Estratto del testo:
* * * * *
In primo luogo, la sfera dei sentimenti umani non è costruita attraverso l’odio delle due parti in gioco (come in Vultus ad esempio: i due fratelli si devono uccidere anche se sono fratelli), ma è presente in dose cospicua, sapientemente gestita nei rapporti interpersonali degli individui facenti parte della fazione terrestre. E la componente umana è un motore dal peso nient’affato trascurabile nell’evolversi della vicenda: a fare di Noriko un degno pilota del Gunbuster saranno infatti il dolore della scomparsa del padre, della perdita di numerosi amici, l’odio per le proprie debolezze, il desiderio di migliorarsi e la volontà di non lasciarsi sopraffare nelle sfide con gli altri o con se stessi. A fare della “signorina” un pilota completo saranno allo stesso modo il desiderio di difendere il proprio amore, il desiderio di voler vivere fino in fondo la propria vita e la volontà di riuscire a fare sempre la cosa giusta. Non manca niente per parlare di formazione psicologica dei personaggi.

In secondo luogo, il nemico, dichiarato da subito imbattibile, è necessario per portare ad un nuovo grado di esaltazione la figura dell’eroe e l’elemento “distruzione totale” ad un grado di sfida estremo. Ogni volta che il Gunbuster esce dal proprio hangar, le sue enormi capacità belliche pongono in ginocchio la minaccia aliena, sconfiggendola proprio sul terreno di battaglia ad esso più congeniale, quello cioè della forza fisica. Nel solo Gunbuster è infatti concentrata tutta la tecnologia, la forza, la speranza ed il sacrifico che gli uomini sanno profondere per la propria sopravvivenza. Un potenziale enorme, racchiuso però in una macchina di ferro alta 250 metri, immersa in combattimenti in cui solo gli anni luce hanno significato come unità di misura delle distanze, e posta a combattere miliardi di nemici letteralmente a mani nude. Anche se il Gunbuster è il più grande robottone mai pensato fino all’inizio degli anni ’90, la minaccia nemica in campo è la più sterminata mai concepita in un anime e, pertanto, il divario di forze dispiegato tra “buoni e cattivi” è uno dei più grandi mai affrontati. Eppure, non si gioca tutto sul piano numerico: la vera genialità di Hideaki Anno sta nel far emergere con inaudita trasparenza quanto lo scontro, il conflitto e la guerra siano una vera e propria sfida, da combattere con ogni mezzo e con determinazione assoluta, fino all’estremo della disperazione. Le possibilità di avere la meglio contro un nemico la cui forza appare sostanzialmente incommensurabile sono, e restano dall’inizio alla fine, infinitesime.
* * * * *
Voci estratte:

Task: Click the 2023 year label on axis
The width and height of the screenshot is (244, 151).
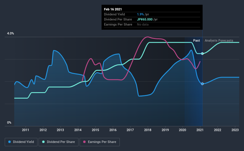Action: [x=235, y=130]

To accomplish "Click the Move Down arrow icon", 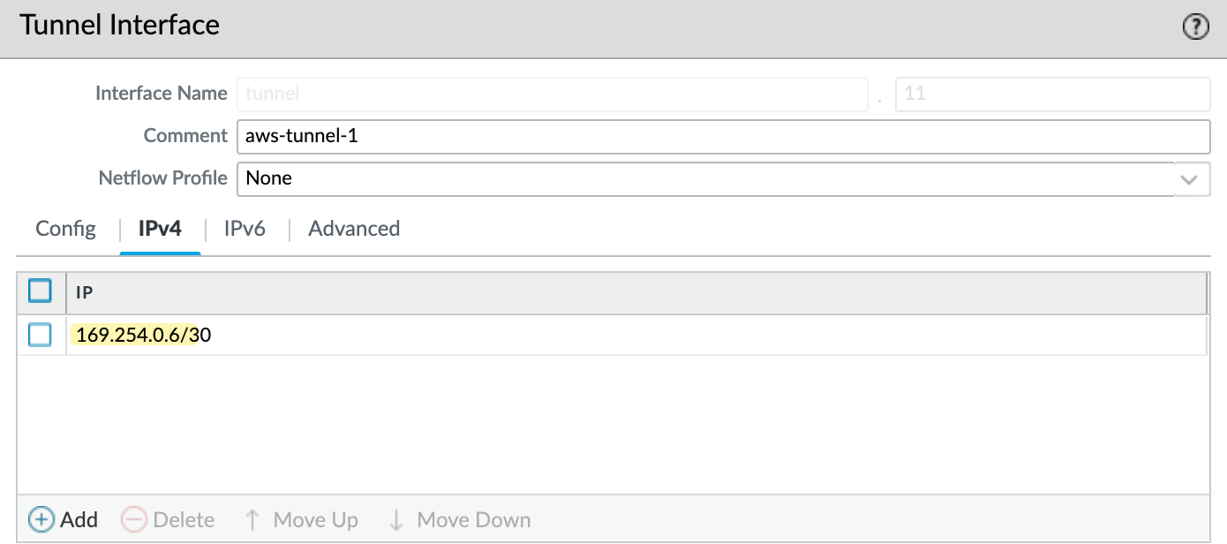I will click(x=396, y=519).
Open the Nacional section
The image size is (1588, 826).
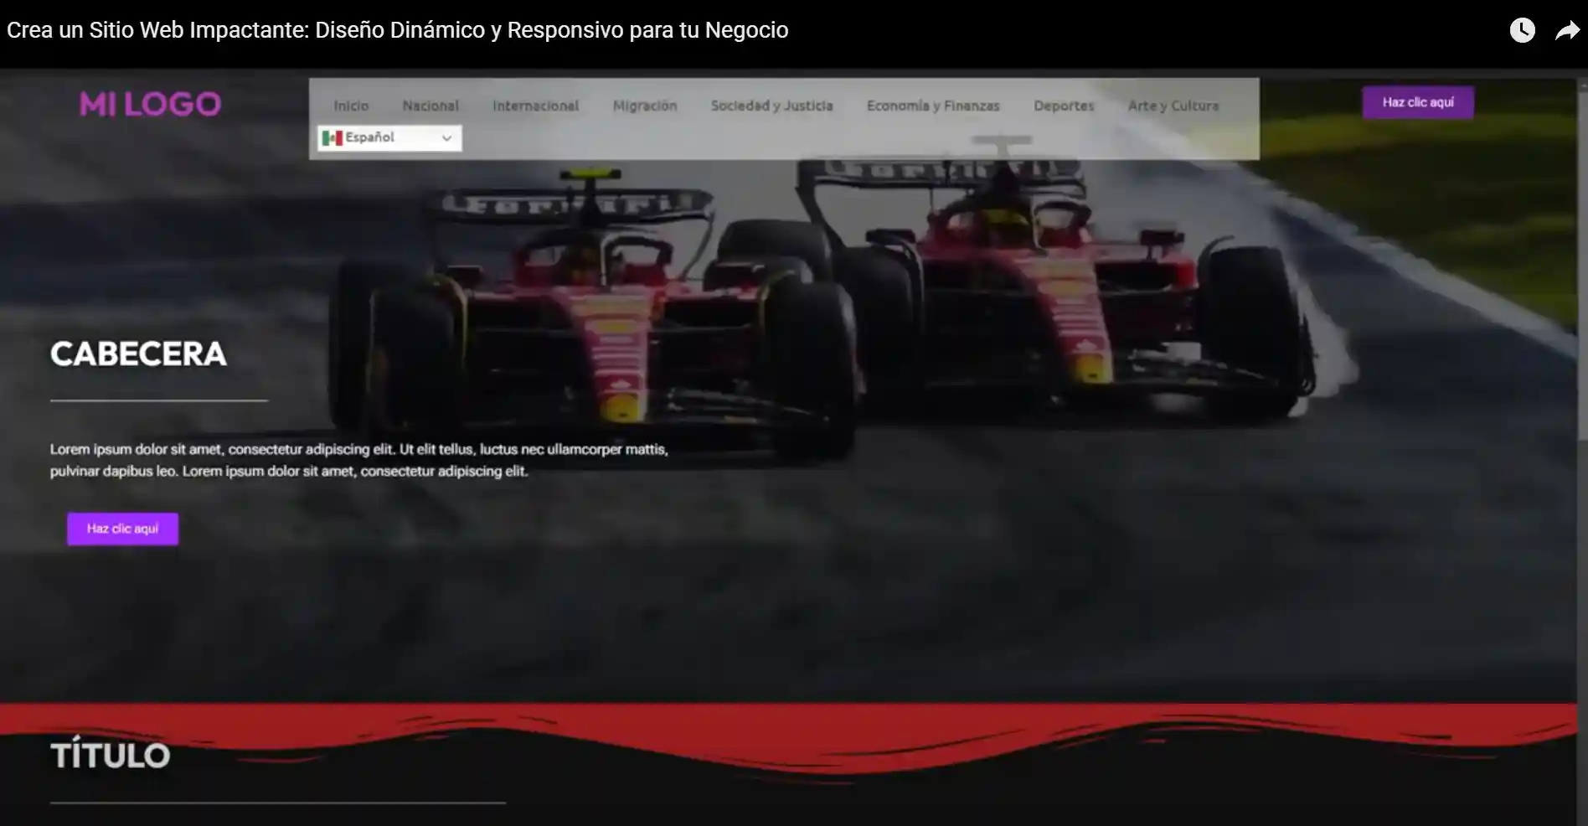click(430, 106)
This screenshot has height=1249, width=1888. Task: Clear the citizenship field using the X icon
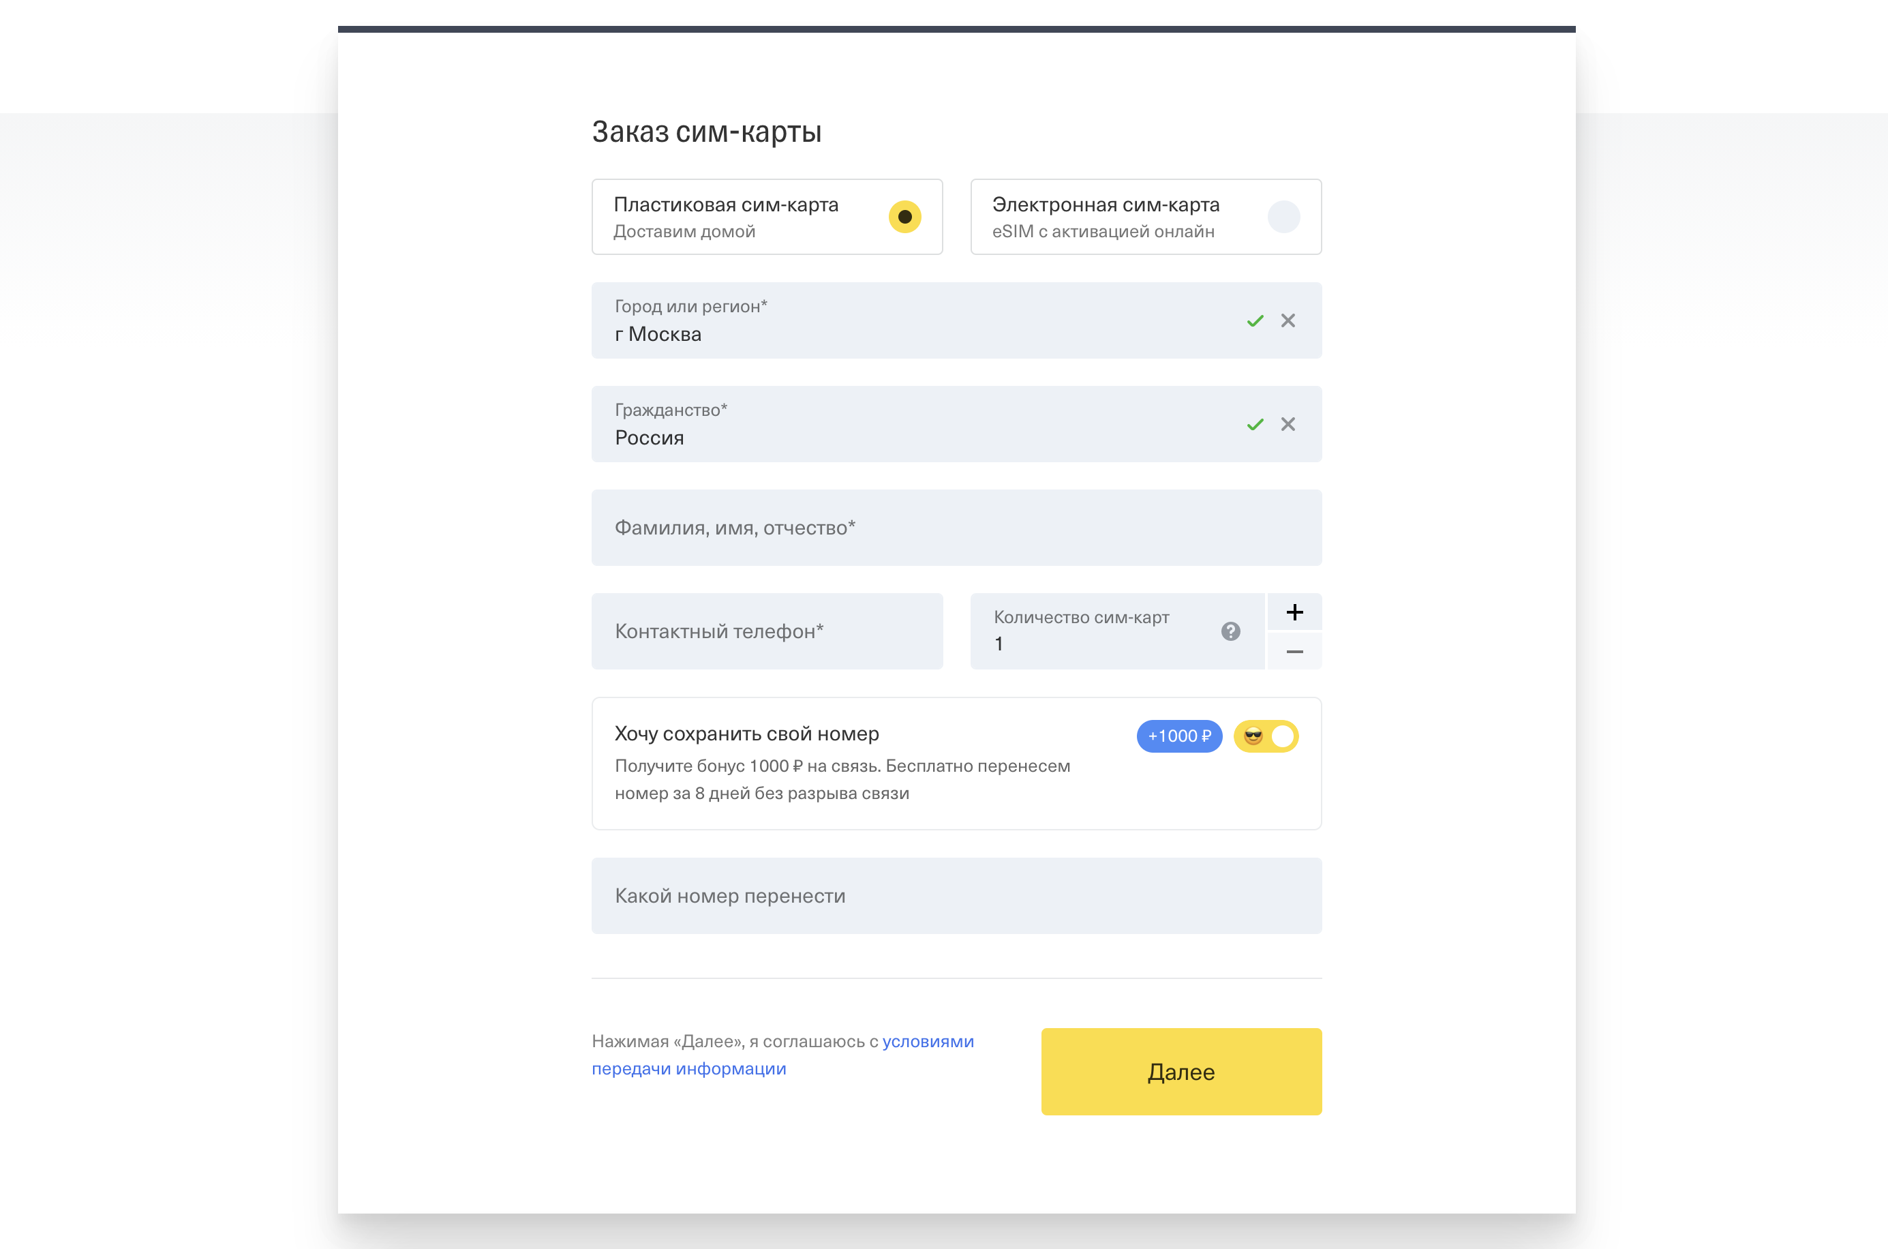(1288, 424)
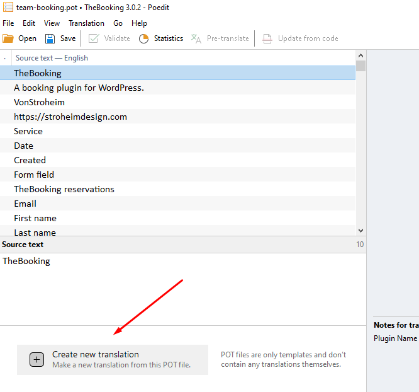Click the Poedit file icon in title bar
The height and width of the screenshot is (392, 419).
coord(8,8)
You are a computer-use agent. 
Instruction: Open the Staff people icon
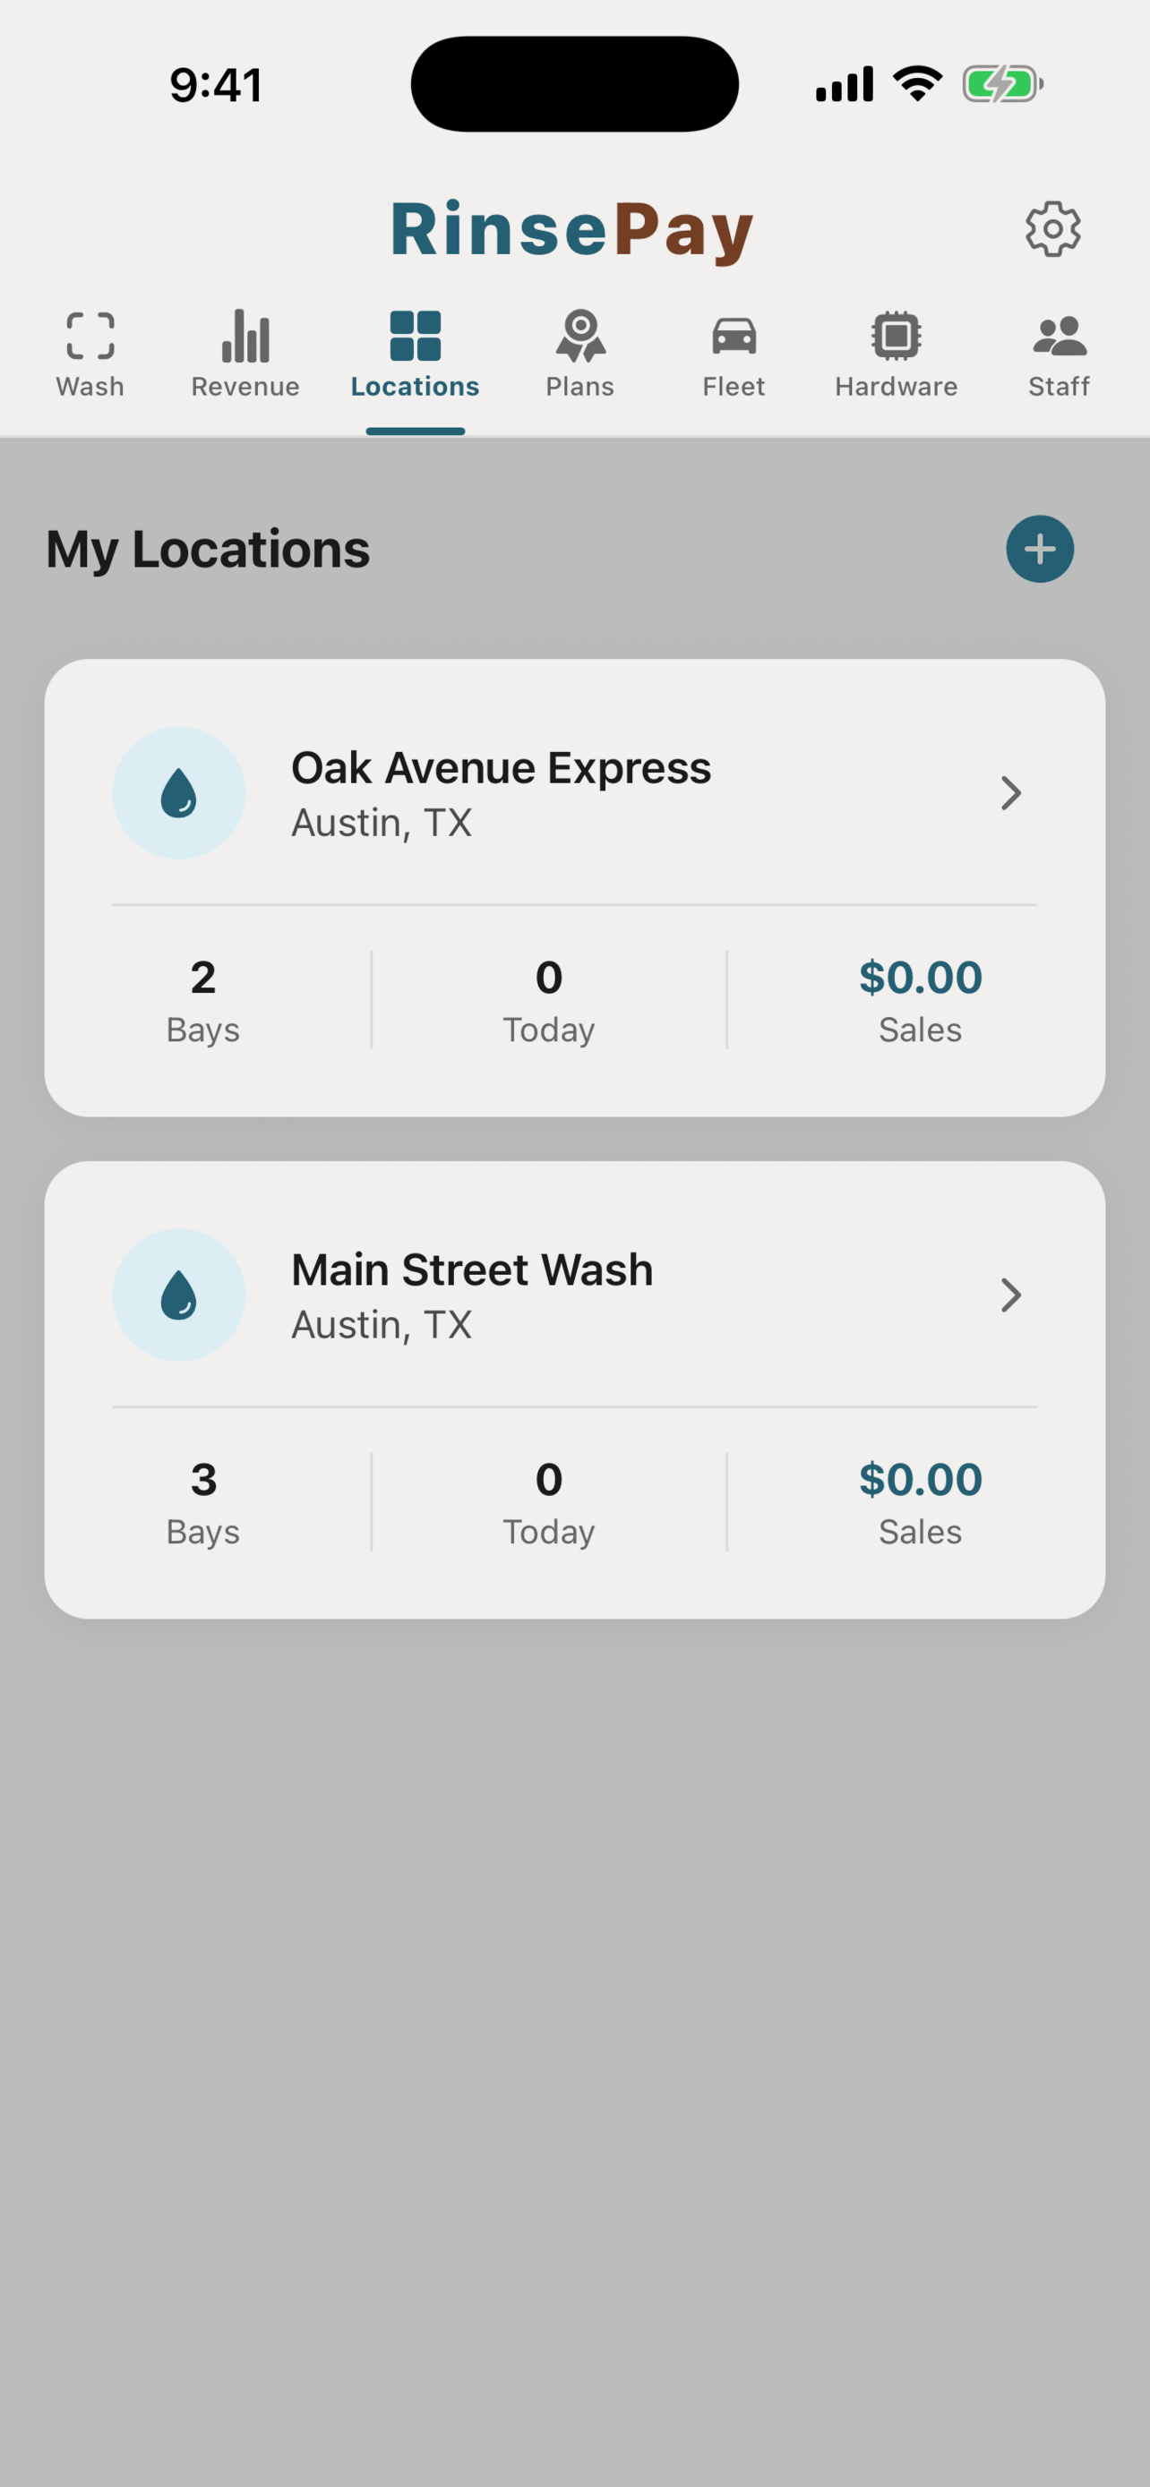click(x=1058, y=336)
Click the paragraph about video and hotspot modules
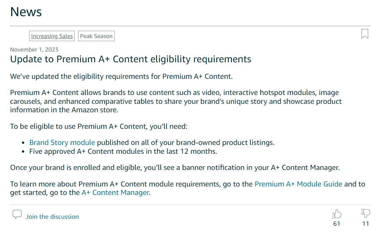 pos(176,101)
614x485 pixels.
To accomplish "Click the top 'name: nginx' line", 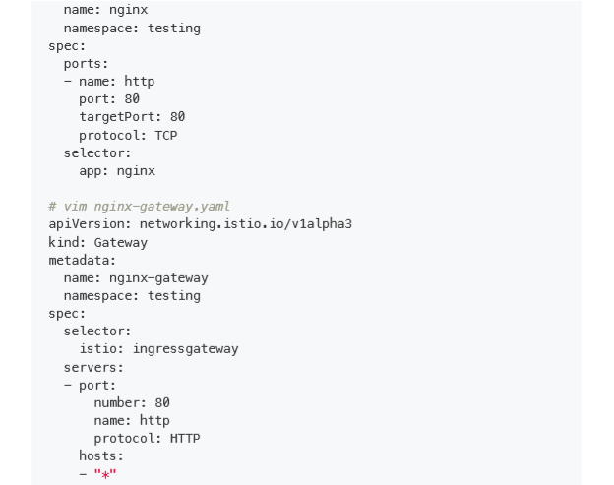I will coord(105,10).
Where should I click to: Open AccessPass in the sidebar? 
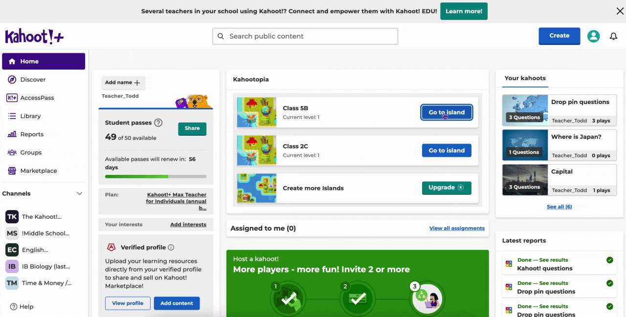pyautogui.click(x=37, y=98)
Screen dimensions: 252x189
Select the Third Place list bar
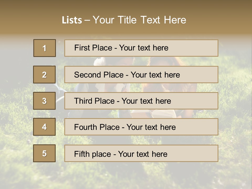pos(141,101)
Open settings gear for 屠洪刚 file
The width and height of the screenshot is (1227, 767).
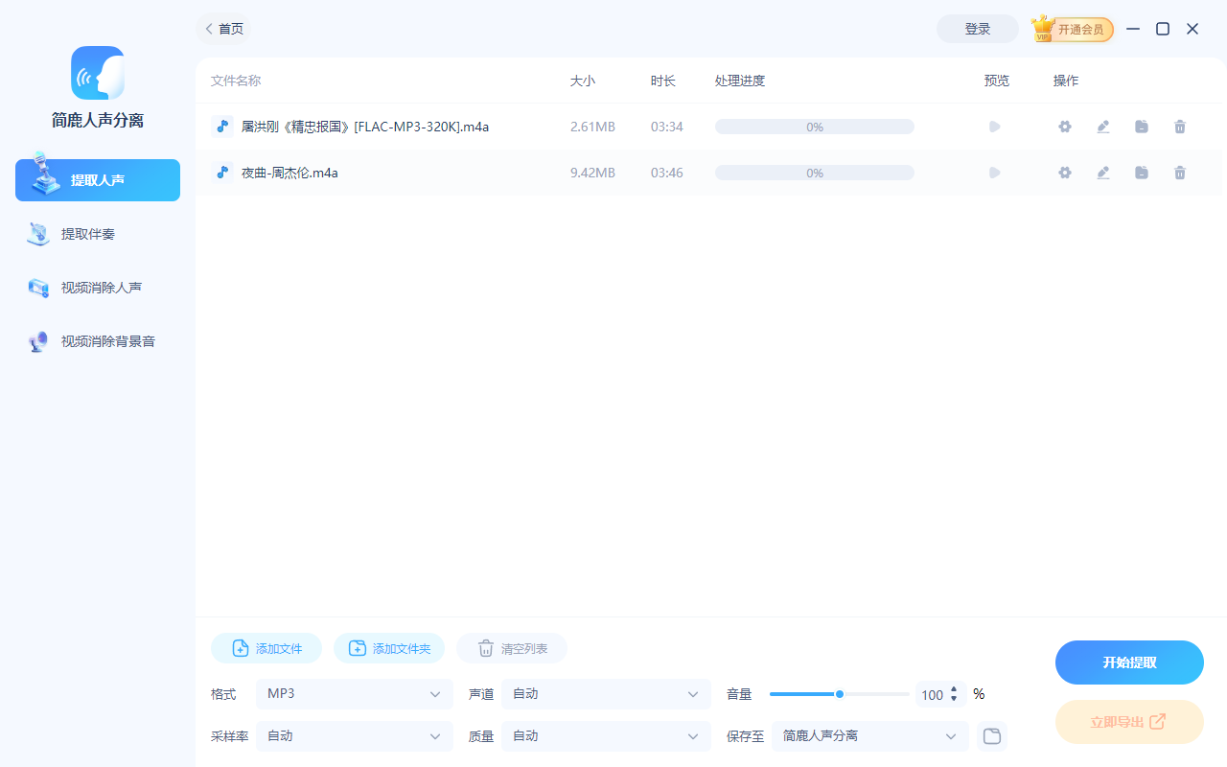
* * * * *
Da fare:
In una-tre frasi, spiega perché, secondo l'estratto su Gunbuster, è necessario che il nemico sia dichiarato da subito imbattibile. Le voci provengono da un'altra fonte, distinta dall'estratto.

Risultato dell'esercizio:
Il nemico dichiarato imbattibile serve a portare la figura dell'eroe a un nuovo grado di esaltazione. Serve anche a spingere l'elemento della "distruzione totale" a un grado di sfida estremo.